▸ **The task**
Copy each of the items below word for word, keeping every line unchanged.

-- Input data start --

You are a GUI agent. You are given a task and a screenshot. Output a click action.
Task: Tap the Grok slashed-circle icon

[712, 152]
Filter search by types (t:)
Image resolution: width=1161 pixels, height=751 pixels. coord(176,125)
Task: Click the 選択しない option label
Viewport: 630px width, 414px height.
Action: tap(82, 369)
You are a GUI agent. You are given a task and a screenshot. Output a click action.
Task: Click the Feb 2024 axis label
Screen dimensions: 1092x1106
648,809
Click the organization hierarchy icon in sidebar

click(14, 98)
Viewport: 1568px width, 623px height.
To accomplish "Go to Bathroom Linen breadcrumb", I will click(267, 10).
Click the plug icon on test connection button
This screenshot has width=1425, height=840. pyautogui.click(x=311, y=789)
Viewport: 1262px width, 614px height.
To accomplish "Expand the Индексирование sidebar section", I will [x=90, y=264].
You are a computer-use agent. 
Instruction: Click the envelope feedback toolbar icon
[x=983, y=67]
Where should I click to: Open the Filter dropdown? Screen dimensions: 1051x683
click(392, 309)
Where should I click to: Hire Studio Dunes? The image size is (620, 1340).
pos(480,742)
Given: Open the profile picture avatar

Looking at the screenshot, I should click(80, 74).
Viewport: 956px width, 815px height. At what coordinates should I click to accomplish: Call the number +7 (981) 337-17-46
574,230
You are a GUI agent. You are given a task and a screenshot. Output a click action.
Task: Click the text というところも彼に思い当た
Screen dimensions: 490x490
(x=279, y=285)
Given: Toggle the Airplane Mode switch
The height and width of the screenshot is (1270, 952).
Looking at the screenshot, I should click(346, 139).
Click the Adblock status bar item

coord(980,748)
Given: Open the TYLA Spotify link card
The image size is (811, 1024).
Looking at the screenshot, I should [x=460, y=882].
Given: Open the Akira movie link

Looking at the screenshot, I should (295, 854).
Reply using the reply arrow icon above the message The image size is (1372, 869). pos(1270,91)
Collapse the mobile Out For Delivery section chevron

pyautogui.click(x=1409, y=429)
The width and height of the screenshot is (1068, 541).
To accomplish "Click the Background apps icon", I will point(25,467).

-- Input data end --

▸ **Task answer**
You are a GUI agent. You are given a task and a screenshot. Output a click action.
Task: Tap the Grok slashed-circle icon

[712, 152]
Filter search by types (t:)
Image resolution: width=1161 pixels, height=751 pixels. coord(176,125)
Task: Click the 選択しない option label
Viewport: 630px width, 414px height.
Action: tap(82, 369)
You are a GUI agent. You are given a task and a screenshot. Output a click action.
Task: Click the Feb 2024 axis label
Screen dimensions: 1092x1106
648,809
Click the organization hierarchy icon in sidebar

click(14, 98)
Viewport: 1568px width, 623px height.
To accomplish "Go to Bathroom Linen breadcrumb", I will click(267, 10).
Click the plug icon on test connection button
This screenshot has width=1425, height=840. pyautogui.click(x=311, y=789)
Viewport: 1262px width, 614px height.
To accomplish "Expand the Индексирование sidebar section", I will [x=90, y=264].
You are a computer-use agent. 
Instruction: Click the envelope feedback toolbar icon
[x=983, y=67]
Where should I click to: Open the Filter dropdown? Screen dimensions: 1051x683
click(392, 309)
Where should I click to: Hire Studio Dunes? The image size is (620, 1340).
pos(480,742)
Given: Open the profile picture avatar

Looking at the screenshot, I should click(80, 74).
Viewport: 956px width, 815px height. At what coordinates should I click to accomplish: Call the number +7 (981) 337-17-46
574,230
You are a GUI agent. You are given a task and a screenshot. Output a click action.
Task: Click the text というところも彼に思い当た
Screen dimensions: 490x490
(x=279, y=285)
Given: Toggle the Airplane Mode switch
The height and width of the screenshot is (1270, 952).
Looking at the screenshot, I should click(346, 139).
Click the Adblock status bar item

coord(980,748)
Given: Open the TYLA Spotify link card
The image size is (811, 1024).
Looking at the screenshot, I should [x=460, y=882].
Given: Open the Akira movie link

Looking at the screenshot, I should (295, 854).
Reply using the reply arrow icon above the message The image size is (1372, 869). pos(1270,91)
Collapse the mobile Out For Delivery section chevron

pyautogui.click(x=1409, y=429)
The width and height of the screenshot is (1068, 541).
To accomplish "Click the Background apps icon", I will point(25,467).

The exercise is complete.